Mobius enforces a few transport rules on every resolve:

  • Respond 200 with the JSON body. Any non-200 status, a malformed body, or a response missing a requested ref counts as unavailable, and your degradation policy applies (see keep runs alive when your resolver is down).
  • The response body is capped at 4 MiB, far more than a definition needs.
  • The endpoint must be https. Mobius refuses URLs that point at loopback, link-local, private, or otherwise reserved addresses (including cloud metadata endpoints), pins the connection to the validated address so a DNS rebind can't redirect it, and never follows redirects. The bearer token is encrypted at rest and never returned by the API.

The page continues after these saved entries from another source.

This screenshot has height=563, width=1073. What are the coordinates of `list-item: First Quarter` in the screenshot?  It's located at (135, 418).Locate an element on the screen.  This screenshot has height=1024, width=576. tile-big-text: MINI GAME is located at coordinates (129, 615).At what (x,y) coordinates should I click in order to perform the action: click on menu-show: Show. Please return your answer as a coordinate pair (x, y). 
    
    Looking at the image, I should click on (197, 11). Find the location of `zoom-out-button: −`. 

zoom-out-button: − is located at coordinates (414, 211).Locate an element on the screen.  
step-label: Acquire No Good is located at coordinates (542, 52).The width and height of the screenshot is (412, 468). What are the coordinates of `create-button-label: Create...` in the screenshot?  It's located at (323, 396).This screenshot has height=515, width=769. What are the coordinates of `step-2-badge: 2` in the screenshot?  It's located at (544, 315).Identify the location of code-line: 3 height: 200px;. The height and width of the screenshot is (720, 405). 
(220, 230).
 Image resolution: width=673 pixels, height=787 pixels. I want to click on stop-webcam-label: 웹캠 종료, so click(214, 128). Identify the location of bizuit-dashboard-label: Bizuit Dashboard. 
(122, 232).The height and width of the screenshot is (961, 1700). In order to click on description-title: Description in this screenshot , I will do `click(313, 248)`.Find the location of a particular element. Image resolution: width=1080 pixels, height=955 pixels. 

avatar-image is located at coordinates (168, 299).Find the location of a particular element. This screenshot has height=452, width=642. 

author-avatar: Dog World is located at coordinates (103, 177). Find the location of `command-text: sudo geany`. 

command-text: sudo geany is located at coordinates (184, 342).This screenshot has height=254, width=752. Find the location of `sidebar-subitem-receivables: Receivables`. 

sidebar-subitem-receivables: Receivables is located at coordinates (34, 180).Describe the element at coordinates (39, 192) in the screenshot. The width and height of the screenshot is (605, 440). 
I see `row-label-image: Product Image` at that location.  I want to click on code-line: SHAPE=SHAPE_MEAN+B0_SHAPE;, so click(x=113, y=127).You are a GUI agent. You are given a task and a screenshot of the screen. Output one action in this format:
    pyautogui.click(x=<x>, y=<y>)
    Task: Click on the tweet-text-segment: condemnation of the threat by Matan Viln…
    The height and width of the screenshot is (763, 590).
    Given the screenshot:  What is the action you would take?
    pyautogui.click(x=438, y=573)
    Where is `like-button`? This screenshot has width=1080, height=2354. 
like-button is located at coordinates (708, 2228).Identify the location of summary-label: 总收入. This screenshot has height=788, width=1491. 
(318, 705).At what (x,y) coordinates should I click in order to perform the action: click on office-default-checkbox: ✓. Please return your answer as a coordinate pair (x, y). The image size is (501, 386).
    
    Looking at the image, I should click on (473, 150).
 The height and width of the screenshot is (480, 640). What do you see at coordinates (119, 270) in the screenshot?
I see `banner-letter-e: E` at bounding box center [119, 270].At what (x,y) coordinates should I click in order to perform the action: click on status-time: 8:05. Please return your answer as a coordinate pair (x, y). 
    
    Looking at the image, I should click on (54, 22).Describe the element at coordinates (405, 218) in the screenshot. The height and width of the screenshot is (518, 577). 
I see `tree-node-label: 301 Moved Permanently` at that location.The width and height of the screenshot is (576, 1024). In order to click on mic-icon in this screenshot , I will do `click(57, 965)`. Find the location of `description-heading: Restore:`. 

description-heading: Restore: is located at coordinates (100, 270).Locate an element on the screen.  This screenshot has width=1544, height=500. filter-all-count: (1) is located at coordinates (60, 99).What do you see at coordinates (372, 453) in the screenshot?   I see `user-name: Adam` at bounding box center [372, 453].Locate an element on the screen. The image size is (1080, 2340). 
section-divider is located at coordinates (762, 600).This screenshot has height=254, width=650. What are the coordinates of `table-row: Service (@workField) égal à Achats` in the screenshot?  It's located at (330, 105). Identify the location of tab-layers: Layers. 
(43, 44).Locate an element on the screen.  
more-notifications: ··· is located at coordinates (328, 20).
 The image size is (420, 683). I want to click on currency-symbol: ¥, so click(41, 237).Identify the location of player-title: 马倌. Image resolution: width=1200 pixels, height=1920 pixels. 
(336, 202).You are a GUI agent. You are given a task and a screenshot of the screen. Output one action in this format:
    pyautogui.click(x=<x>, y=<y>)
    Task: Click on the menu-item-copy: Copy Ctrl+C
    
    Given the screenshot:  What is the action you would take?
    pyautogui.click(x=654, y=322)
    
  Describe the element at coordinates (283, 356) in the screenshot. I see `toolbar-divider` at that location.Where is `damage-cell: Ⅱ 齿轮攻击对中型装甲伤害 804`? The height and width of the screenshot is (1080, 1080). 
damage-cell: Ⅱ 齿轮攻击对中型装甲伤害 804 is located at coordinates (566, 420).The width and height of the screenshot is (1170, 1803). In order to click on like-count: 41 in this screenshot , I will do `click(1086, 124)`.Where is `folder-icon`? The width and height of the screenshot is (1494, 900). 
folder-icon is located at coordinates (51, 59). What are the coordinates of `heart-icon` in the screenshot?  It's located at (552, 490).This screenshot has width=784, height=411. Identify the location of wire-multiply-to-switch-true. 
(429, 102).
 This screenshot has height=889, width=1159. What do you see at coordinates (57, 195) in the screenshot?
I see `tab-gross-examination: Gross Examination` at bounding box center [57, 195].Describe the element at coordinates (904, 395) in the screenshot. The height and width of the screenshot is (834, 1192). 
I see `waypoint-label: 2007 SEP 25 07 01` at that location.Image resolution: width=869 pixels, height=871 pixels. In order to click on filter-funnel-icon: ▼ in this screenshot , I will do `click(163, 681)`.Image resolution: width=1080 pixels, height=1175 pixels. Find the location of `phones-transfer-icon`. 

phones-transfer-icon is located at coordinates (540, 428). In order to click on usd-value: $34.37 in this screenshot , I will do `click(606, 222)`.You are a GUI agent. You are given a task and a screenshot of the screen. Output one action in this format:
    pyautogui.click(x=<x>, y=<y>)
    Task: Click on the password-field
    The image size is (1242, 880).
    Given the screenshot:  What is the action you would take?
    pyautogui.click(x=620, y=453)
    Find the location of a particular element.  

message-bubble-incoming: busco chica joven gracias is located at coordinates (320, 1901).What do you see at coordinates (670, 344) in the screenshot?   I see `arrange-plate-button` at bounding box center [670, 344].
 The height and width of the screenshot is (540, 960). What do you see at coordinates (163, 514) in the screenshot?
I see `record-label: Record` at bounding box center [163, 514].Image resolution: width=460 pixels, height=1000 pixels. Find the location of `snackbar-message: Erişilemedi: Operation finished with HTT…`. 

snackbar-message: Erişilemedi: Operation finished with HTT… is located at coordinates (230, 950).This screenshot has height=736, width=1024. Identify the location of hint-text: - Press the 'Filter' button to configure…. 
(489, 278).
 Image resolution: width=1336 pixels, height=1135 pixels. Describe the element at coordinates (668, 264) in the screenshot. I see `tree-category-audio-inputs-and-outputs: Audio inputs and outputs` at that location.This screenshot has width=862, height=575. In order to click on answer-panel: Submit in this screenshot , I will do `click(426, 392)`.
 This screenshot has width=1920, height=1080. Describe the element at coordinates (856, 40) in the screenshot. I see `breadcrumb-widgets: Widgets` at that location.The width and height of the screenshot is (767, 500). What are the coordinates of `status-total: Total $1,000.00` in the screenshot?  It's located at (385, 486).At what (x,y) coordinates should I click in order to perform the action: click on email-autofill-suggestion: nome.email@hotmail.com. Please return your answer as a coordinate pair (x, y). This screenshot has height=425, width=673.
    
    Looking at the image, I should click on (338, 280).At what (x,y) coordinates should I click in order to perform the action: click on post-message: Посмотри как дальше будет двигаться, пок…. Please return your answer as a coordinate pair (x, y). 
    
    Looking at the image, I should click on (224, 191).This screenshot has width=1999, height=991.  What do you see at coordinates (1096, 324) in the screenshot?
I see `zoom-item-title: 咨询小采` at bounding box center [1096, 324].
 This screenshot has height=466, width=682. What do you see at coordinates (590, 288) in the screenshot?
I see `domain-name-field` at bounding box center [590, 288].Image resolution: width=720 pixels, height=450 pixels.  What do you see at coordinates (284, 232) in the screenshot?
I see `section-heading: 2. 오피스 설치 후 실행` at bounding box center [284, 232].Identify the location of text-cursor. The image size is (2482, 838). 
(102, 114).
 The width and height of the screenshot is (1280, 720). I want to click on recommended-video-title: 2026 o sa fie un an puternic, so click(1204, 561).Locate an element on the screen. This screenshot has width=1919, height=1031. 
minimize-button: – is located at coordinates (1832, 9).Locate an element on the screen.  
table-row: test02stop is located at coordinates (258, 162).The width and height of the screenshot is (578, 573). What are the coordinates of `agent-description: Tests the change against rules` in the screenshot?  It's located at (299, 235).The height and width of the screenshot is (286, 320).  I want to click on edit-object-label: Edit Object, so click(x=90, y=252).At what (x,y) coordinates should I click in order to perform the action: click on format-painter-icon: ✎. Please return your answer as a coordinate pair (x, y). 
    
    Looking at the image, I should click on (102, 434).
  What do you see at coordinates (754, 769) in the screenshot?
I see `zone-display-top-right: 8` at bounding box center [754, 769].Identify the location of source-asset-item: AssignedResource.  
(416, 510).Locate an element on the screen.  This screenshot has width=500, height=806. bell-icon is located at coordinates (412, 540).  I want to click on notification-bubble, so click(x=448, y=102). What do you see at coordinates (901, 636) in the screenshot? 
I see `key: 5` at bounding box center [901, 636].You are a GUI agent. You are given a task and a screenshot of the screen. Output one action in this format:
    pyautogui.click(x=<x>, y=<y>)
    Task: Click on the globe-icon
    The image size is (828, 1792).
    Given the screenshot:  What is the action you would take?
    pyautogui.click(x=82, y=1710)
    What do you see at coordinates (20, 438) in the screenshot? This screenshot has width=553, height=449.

To confirm the whole path works, let a scheduled run fire (or start one manually), then GET the resolver config from step 2 again: last_good_digest now shows the digest your endpoint returned.

Map tenants to your workspaces

Every resolve carries the Mobius project.id and your project.external_ref. Map on whichever you have wired:

  • project.id is always present, so it works as a mapping key from day one.
  • project.external_ref is a durable correlation key you set to your own tenant or workspace id when you provision the project. It's immutable and unique per org, and it's the same key you use to look up or audit the Mobius project from your own system later. We recommend setting it at provisioning time so neither system needs a lookup table for the other.

The bearer token proves the caller is Mobius, nothing more. Never derive tenant identity from it.

Keep runs alive when your resolver is down

If your endpoint is briefly unreachable, a scheduled run doesn't have to fail. The on_unavailable policy decides what happens:

  • last_known_good (the default) serves the last successful definition, which Mobius keeps durably in Postgres, for up to the stale_max_age_s bound you set.
  • fail refuses to start the run and records a clear reason. Choose it when running on stale instructions is worse than not running at all.

Either way, Mobius never silently runs an empty definition. A definition younger than revalidate_after_s also skips the network entirely, so a short revalidation window keeps run starts fast without a fetch on every fire.

When in doubt, keep last_known_good and set stale_max_age_s to an hour, as in the example above.

How the two paths layer

An invoke turn and a scheduled run resolve from the same org source. Before any turn runs, Mobius resolves the base definition from your org's configured source (the stored agent by default, or your client resolver once one is registered), then merges any inline config over it. So after you register a resolver, invoke turns resolve through it too, and config overrides just the fields you send. Precedence on every turn is inline config, then the resolved base, all clamped by org limits.

Not yet supported

Definitions can only select existing catalog actions through toolkits and carry skills bodies. Defining brand-new actions or MCP servers in a definition (the actions and mcp_servers fields) is stored for provenance but doesn't execute yet, and per-reference ($ref) resolution is a later addition. To give an agent a new tool, connect the integration in the project and select its actions.